| Data for the task |
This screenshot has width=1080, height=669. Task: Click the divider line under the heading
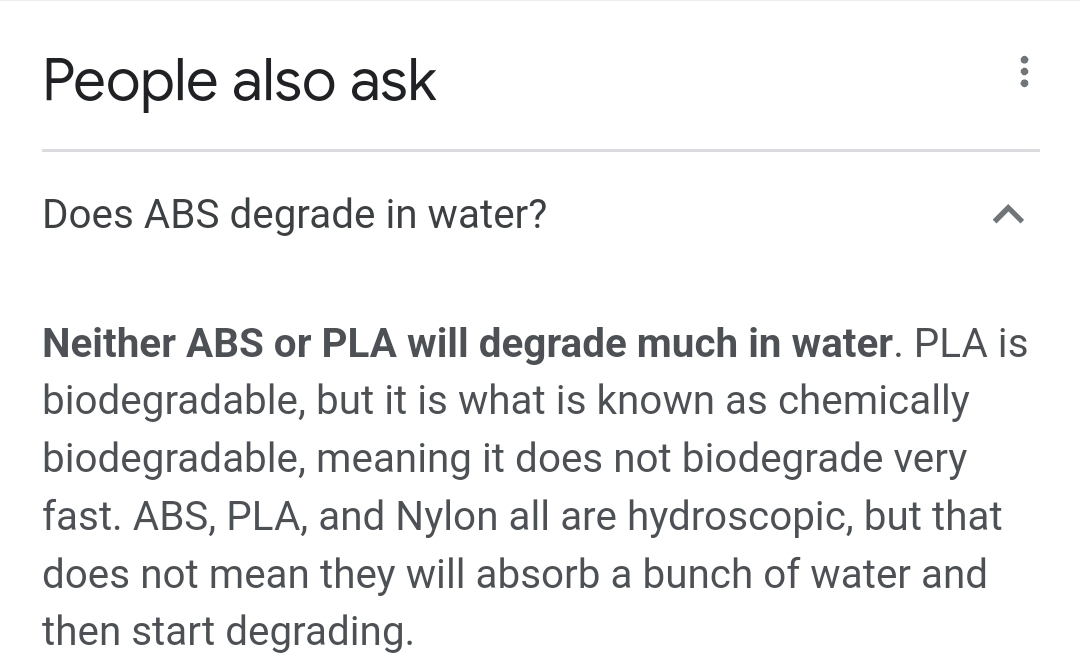541,150
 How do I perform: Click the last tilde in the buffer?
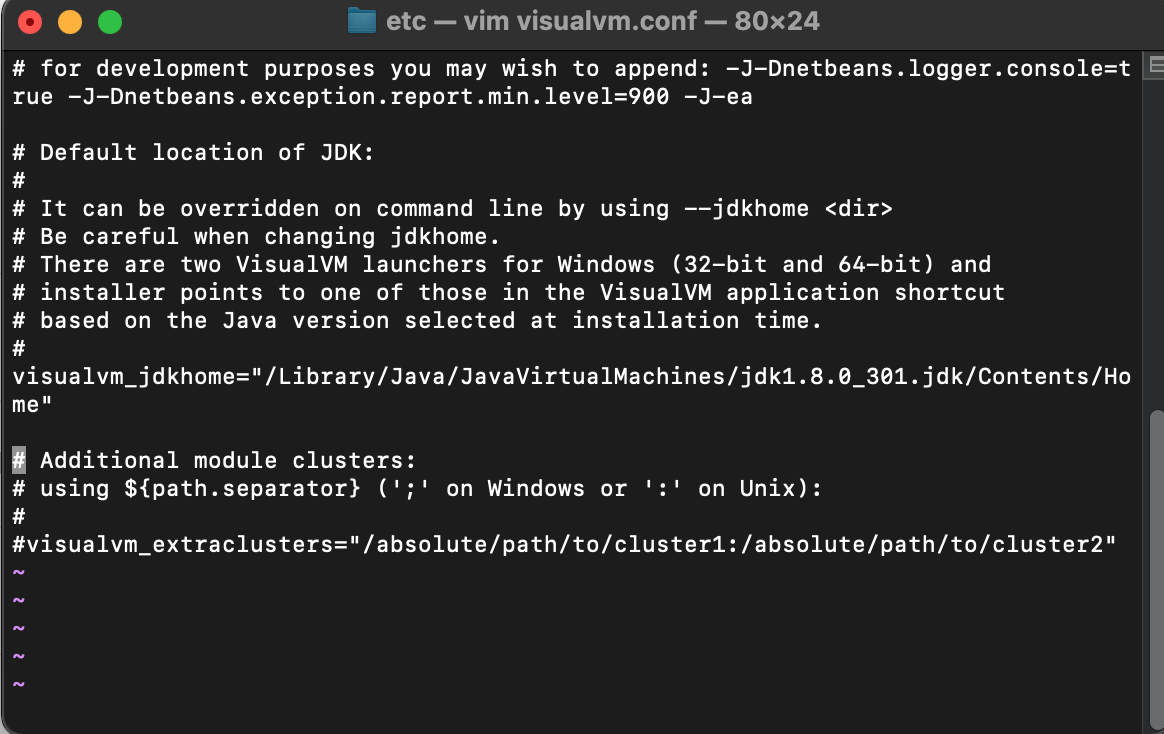16,684
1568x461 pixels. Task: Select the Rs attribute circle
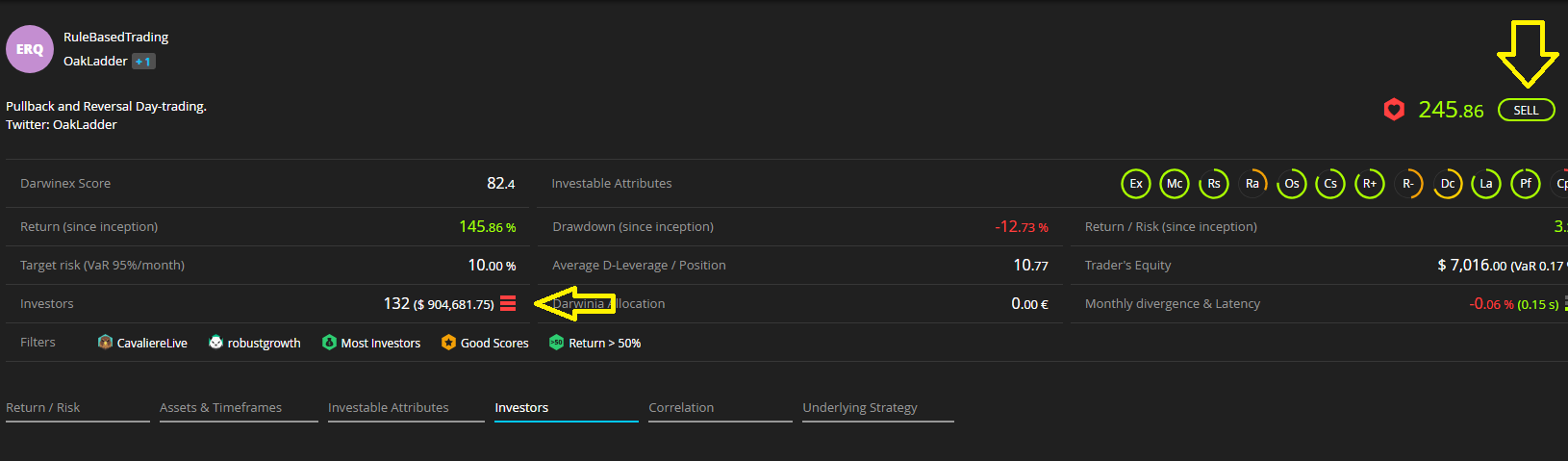tap(1214, 184)
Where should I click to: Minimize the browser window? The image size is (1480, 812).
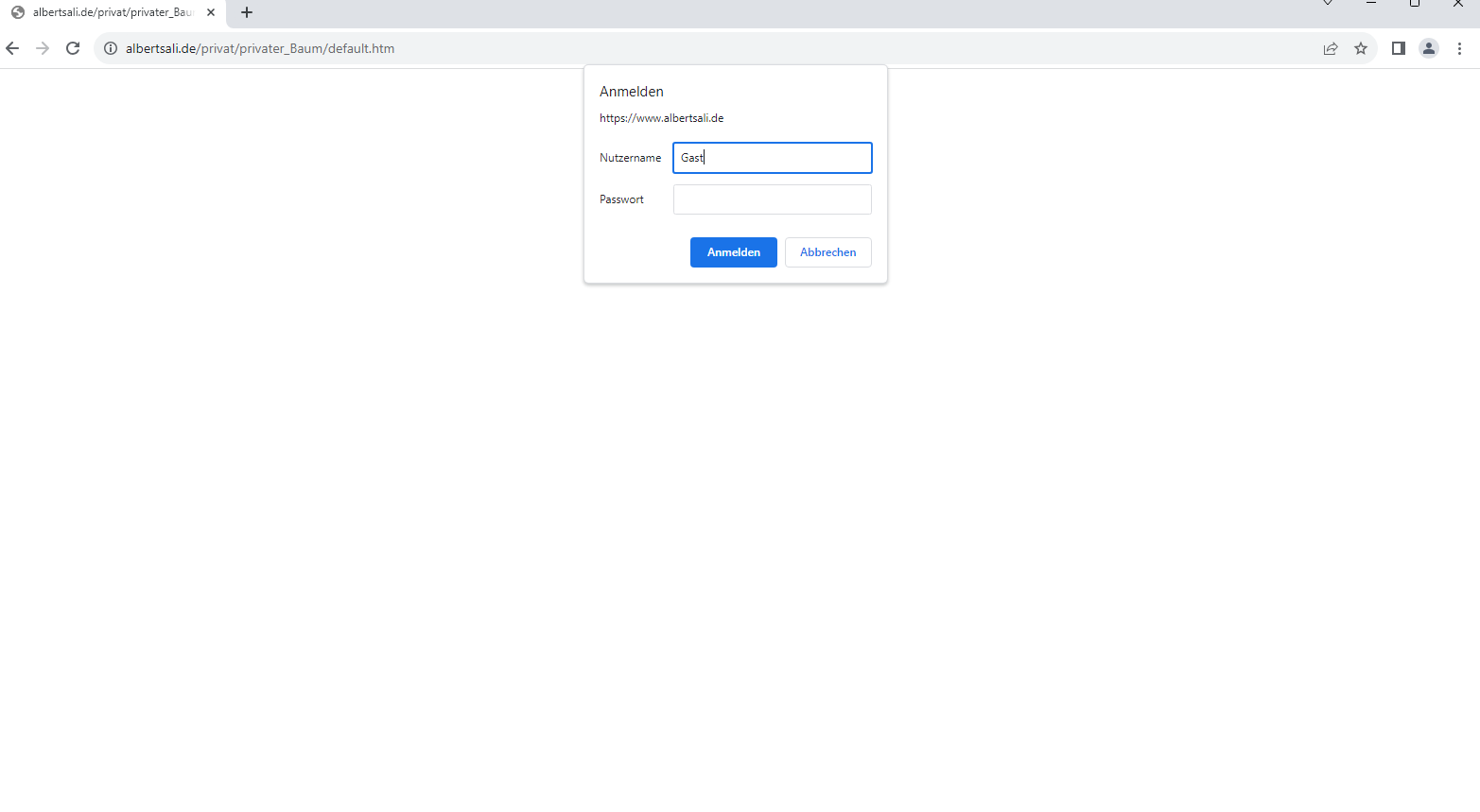[1371, 4]
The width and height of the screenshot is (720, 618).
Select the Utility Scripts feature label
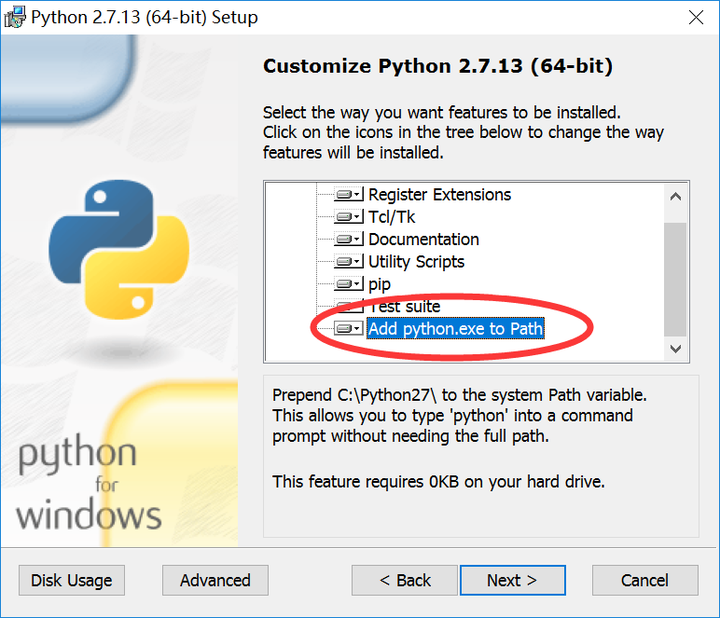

| Work item |
Restate the records above exactly, less any pictures.

| Finished task |
This screenshot has width=1080, height=669. Task: Click the divider line under the heading
541,150
 How do I perform: Click the last tilde in the buffer?
16,684
1568x461 pixels. Task: Select the Rs attribute circle
tap(1214, 184)
Where should I click to: Minimize the browser window? The image size is (1480, 812).
[1371, 4]
The width and height of the screenshot is (720, 618).
Select the Utility Scripts feature label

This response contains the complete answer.